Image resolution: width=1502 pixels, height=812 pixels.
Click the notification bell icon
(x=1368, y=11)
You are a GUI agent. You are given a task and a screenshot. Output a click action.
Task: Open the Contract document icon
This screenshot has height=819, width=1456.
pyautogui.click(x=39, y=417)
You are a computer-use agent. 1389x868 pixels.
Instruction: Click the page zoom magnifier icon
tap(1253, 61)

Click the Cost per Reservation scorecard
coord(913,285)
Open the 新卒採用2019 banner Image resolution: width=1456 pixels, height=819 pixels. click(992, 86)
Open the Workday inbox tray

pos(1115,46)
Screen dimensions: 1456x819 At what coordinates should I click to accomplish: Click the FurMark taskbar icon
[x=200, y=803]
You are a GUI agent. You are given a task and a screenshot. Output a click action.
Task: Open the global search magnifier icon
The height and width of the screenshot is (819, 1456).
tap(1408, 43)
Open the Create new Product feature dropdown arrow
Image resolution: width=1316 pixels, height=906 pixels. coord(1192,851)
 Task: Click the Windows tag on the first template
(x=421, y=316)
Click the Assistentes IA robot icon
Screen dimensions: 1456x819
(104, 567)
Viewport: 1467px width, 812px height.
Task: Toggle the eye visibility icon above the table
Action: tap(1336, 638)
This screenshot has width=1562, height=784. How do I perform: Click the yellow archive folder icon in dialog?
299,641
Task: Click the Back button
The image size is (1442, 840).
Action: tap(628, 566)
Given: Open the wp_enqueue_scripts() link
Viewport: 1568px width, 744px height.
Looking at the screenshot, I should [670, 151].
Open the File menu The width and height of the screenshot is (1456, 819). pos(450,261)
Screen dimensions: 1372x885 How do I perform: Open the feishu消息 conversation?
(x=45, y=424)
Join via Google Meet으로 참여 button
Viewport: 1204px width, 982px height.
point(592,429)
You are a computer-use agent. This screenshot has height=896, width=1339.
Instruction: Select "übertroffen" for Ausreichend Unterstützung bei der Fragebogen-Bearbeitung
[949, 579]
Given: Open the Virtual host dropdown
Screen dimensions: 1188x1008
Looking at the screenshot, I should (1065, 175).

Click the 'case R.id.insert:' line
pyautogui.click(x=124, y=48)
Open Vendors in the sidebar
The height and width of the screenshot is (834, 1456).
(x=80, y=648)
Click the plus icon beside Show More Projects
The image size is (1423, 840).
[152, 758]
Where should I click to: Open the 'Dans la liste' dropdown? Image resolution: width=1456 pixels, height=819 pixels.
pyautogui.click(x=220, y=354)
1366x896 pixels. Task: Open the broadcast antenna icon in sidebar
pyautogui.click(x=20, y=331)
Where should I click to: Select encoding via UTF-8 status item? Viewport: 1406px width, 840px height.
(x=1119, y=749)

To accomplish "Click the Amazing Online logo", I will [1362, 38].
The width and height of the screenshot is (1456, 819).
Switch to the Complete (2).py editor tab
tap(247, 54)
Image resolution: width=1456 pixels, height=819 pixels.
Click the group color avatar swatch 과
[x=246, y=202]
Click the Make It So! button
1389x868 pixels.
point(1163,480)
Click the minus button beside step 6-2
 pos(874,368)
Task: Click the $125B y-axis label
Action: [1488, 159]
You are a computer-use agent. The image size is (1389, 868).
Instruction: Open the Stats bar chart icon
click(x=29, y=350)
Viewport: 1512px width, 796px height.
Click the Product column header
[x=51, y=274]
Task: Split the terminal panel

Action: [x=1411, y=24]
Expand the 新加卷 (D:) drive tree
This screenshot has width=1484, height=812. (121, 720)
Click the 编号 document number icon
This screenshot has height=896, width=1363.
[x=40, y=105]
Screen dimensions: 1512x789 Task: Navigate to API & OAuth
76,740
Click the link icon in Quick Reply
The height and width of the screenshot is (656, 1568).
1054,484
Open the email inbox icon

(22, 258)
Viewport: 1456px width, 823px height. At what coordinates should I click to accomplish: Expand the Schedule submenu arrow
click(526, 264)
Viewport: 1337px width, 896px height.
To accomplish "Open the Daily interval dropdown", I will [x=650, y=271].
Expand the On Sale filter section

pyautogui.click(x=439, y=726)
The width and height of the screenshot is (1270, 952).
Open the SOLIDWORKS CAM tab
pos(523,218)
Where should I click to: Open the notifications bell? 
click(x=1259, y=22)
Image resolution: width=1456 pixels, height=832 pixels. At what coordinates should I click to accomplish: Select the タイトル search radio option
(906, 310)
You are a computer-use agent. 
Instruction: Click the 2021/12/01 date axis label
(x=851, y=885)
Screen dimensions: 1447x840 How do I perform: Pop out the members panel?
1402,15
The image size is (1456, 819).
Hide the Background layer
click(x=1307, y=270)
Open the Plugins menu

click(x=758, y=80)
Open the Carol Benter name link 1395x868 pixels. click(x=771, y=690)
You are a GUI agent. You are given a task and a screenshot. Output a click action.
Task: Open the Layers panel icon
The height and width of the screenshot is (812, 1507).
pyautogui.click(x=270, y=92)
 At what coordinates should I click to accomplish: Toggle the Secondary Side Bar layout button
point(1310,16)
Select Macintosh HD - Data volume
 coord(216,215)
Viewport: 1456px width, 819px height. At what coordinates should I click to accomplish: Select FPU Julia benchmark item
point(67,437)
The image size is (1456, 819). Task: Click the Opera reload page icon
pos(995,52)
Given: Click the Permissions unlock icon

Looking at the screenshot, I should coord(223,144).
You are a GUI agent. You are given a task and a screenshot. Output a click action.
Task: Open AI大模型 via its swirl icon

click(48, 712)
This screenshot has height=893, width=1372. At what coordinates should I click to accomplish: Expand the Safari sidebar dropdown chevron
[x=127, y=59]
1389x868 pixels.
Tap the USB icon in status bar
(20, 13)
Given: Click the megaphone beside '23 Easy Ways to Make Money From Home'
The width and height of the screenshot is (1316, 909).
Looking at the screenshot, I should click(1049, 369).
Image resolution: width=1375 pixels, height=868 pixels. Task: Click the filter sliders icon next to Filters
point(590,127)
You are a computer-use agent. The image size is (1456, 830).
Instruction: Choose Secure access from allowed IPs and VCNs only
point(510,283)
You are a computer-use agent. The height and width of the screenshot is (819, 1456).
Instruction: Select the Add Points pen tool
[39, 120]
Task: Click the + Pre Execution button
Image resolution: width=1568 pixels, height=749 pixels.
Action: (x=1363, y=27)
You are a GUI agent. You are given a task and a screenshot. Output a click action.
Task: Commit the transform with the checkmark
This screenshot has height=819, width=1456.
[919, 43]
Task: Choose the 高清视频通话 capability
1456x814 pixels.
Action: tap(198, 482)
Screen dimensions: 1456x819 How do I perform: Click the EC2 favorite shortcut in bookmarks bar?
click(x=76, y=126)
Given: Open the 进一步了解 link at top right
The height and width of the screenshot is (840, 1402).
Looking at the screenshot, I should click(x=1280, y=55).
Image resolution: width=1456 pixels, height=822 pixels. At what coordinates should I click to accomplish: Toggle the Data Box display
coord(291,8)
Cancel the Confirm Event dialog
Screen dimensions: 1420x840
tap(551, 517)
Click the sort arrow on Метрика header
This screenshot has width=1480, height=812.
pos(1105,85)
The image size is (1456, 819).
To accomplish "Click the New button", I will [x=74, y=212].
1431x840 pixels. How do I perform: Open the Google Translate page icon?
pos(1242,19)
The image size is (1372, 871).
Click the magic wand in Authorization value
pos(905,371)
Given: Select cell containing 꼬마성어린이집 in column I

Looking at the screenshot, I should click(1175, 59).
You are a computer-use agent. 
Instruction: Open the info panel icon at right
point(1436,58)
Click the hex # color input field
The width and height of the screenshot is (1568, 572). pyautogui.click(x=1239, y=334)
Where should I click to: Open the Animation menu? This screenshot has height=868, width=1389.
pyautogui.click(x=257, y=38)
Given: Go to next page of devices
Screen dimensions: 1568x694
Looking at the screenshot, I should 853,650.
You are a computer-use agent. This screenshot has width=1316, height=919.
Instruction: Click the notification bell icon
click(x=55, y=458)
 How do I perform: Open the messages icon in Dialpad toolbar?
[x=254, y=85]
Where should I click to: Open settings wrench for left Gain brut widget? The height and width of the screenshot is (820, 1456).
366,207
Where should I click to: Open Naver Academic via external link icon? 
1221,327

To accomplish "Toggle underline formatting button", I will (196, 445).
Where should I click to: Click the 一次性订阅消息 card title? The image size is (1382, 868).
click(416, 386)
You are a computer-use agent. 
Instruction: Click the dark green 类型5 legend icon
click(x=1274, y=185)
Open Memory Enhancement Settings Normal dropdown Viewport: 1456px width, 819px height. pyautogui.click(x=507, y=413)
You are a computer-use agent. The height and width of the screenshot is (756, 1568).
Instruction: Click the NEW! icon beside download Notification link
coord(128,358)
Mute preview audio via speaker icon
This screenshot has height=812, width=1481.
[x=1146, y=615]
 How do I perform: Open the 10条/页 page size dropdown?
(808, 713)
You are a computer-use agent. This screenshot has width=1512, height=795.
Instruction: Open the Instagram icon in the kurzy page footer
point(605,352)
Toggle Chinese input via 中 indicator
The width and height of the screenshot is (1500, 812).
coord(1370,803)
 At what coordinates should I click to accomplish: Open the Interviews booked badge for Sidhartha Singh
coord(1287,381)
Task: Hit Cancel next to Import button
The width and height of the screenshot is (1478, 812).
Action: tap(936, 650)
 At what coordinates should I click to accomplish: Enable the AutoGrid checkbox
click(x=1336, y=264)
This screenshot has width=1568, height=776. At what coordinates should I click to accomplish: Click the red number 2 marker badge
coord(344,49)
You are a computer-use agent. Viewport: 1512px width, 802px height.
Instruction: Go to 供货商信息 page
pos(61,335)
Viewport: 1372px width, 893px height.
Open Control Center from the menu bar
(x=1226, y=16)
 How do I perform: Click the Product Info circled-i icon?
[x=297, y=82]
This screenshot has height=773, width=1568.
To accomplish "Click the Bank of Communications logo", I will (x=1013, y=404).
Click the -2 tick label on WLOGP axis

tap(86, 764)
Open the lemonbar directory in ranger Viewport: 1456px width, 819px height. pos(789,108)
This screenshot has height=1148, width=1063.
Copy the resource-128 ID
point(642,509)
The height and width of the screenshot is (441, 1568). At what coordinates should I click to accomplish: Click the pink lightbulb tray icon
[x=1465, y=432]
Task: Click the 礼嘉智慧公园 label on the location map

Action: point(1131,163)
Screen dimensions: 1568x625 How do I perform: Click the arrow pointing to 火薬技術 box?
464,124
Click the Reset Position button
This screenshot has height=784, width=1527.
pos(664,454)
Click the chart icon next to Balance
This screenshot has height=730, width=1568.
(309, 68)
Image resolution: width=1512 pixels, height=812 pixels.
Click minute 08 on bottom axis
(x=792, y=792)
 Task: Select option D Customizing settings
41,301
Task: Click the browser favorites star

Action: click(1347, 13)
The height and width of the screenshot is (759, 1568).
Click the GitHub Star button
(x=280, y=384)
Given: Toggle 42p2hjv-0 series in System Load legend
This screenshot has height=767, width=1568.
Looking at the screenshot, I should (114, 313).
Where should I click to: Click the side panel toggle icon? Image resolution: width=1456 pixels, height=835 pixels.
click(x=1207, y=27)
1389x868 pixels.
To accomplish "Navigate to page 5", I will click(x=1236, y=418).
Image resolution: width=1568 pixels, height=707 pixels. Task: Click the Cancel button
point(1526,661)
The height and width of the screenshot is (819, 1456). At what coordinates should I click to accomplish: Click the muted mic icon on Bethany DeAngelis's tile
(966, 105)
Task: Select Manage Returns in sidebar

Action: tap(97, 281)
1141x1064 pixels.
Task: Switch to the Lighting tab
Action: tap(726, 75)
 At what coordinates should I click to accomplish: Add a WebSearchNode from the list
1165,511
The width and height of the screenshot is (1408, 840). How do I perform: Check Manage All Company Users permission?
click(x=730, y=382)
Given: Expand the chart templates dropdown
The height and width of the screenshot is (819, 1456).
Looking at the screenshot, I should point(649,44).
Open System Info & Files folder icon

= = = =

Up to and including the line with "Task: Open the Contract document icon", please return the records exactly, beginning from their first line.

→ WRITTEN SOLUTION:
Image resolution: width=1502 pixels, height=812 pixels.
Click the notification bell icon
(x=1368, y=11)
You are a GUI agent. You are given a task and a screenshot. Output a click action.
Task: Open the Contract document icon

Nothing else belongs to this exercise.